Sur les marches millénaires du mont Tai, un chien-robot quadrupède a rejoint les porteurs humains. Chaque matin, l’engin silver-grey de près d’un mètre de long grimpe les pentes escarpées de ce site de pèlerinage emblématique du Shandong pour livrer des bouteilles d’eau, puis redescend chargé des déchets produits par les milliers de visiteurs quotidiens.
30 à 45 kg sur 45 degrés de pente
La machine transporte entre 30 et 45 kilogrammes par trajet, soit environ la charge habituelle d’un porteur humain. Sous conditions statiques, elle peut supporter jusqu’à 120 kilogrammes. Ses caméras haute résolution, son LiDAR et plusieurs capteurs lui permettent de détecter les obstacles et de progresser sur des pentes atteignant 45 degrés, parmi les touristes qui s’arrêtent souvent pour la photographier.
L’autonomie d’une batterie atteint quatre à six heures.
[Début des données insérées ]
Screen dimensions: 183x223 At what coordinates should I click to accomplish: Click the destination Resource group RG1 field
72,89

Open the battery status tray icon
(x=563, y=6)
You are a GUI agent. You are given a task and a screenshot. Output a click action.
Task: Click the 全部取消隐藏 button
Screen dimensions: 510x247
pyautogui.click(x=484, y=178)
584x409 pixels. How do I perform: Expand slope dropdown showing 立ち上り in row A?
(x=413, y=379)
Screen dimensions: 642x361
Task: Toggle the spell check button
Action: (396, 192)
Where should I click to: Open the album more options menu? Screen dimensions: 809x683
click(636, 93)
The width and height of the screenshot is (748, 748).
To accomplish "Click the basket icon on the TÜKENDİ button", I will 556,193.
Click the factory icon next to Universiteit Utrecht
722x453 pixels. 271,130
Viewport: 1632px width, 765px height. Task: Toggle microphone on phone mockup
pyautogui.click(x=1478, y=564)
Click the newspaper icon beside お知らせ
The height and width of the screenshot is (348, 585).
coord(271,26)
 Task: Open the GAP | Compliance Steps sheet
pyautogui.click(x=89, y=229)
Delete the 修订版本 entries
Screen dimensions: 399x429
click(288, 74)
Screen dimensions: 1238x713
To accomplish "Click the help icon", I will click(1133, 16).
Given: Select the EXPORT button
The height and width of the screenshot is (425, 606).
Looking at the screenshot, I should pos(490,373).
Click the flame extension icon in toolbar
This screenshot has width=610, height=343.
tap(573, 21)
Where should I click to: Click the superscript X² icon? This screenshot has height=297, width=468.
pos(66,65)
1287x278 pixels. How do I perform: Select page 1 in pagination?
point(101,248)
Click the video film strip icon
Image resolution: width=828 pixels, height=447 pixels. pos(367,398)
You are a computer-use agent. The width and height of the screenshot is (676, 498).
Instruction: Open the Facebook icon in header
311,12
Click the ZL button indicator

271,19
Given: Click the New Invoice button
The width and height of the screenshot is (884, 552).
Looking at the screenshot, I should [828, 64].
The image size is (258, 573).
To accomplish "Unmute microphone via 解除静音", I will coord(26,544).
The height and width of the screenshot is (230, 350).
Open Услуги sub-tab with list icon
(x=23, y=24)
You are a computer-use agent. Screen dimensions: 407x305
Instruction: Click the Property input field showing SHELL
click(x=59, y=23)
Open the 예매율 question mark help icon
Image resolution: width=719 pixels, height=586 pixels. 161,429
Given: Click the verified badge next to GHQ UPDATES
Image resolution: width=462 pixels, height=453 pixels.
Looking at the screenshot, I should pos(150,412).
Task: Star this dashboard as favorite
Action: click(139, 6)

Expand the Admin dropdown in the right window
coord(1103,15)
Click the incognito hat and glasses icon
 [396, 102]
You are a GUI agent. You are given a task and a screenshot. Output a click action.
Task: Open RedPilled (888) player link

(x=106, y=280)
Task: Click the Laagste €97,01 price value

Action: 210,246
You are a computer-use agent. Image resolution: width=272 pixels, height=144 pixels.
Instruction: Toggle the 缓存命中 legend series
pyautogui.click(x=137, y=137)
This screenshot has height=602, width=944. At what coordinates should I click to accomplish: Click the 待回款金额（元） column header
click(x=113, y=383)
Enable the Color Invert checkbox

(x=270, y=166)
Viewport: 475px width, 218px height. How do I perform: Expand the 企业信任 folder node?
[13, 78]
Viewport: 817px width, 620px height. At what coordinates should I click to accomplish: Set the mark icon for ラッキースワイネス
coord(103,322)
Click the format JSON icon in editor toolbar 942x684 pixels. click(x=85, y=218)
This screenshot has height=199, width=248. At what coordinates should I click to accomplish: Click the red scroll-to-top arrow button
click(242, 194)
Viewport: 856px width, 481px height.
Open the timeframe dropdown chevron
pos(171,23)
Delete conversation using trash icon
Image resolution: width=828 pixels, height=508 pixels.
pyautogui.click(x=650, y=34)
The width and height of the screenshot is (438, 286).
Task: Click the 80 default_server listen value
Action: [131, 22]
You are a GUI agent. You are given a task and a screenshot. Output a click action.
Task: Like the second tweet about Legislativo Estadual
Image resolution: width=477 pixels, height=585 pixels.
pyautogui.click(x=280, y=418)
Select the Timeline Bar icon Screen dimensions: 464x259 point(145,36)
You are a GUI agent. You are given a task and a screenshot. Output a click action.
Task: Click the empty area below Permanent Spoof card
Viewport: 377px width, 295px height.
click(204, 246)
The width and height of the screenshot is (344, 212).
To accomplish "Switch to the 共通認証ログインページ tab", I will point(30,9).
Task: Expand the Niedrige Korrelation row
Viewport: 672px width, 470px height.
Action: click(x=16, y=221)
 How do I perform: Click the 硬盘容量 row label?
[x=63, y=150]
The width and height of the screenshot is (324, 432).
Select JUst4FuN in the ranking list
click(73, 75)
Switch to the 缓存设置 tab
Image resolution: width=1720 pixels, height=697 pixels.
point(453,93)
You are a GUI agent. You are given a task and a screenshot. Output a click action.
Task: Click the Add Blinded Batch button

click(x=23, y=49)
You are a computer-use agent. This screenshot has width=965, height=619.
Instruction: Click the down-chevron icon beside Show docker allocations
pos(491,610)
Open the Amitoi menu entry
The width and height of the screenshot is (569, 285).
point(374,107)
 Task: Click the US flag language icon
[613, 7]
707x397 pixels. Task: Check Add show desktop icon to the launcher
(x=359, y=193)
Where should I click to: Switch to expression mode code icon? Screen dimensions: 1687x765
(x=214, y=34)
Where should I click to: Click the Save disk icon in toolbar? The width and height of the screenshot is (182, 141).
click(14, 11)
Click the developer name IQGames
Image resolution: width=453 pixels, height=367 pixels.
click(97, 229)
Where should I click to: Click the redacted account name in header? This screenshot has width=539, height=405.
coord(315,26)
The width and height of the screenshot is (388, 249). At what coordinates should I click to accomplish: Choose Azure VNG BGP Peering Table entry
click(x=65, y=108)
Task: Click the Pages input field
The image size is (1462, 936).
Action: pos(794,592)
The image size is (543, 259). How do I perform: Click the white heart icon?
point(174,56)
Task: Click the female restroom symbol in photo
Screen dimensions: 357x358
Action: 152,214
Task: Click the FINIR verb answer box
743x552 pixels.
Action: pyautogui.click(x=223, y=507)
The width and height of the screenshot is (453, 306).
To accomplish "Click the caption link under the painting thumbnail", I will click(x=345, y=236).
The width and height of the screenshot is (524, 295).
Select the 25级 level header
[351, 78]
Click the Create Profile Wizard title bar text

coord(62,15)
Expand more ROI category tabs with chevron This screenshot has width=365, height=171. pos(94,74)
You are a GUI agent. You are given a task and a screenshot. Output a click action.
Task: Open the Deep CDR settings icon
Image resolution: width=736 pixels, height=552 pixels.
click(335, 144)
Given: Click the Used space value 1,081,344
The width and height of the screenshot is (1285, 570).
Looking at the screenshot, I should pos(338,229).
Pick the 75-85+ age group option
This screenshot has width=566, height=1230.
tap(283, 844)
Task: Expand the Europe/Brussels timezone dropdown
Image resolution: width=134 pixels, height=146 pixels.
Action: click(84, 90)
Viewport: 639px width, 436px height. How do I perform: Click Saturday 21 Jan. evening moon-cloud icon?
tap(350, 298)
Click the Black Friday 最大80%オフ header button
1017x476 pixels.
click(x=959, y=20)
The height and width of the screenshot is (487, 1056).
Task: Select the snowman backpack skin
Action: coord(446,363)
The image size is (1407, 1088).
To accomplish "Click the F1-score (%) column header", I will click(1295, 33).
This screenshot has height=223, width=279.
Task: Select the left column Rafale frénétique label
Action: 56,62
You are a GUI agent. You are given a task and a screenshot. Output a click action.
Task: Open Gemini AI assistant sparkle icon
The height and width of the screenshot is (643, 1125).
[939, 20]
Grâce aux remplacements rapides de batterie, le robot reste en service toute la journée. Wang Yunpeng, responsable du site, résume l’intérêt de la chose : « Le chien-robot devrait réduire considérablement la pénibilité physique tout en améliorant l’efficacité. »
Partie d’un projet plus large : Smart Mount Tai
Ce déploiement s’inscrit dans l’initiative « Smart Mount Tai » lancée par les gestionnaires du site. Le mont Tai génère environ 24 000 tonnes de déchets par an, une collecte qui reposait jusqu’ici quasi exclusivement sur le travail manuel dans un environnement difficile d’accès.
L’année dernière, le site avait déjà introduit des exosquelettes d’assistance à la montée propulsés par IA. Chaque dispositif pèse 1,8 kilogramme et réduit de plus de 30 % l’effort physique des grimpeurs. Un système de gestion intégré connecte l’IA et l’internet des objets pour superviser l’ensemble du site.
Un signal pour le tourisme et les sites naturels contraignants
Le mont Tai est classé au patrimoine mondial de l’UNESCO et attire plusieurs millions de visiteurs par an. Ses marches de pierre, souvent très raides, ont rendu les porteurs indispensables depuis des siècles. La même contrainte géographique complique la collecte des déchets et la logistique d’approvisionnement.
Wang Liang, touriste venu de Qingdao, a posé à côté du robot et espère que des mises à jour permettront bientôt à la machine d’apporter un soutien encore plus large au tourisme local. Concrètement, ce déploiement ouvre la voie à des applications similaires sur d’autres sites naturels chinois difficiles d’accès, voire à une commercialisation de ce type de solution logistique autonome à l’échelle nationale.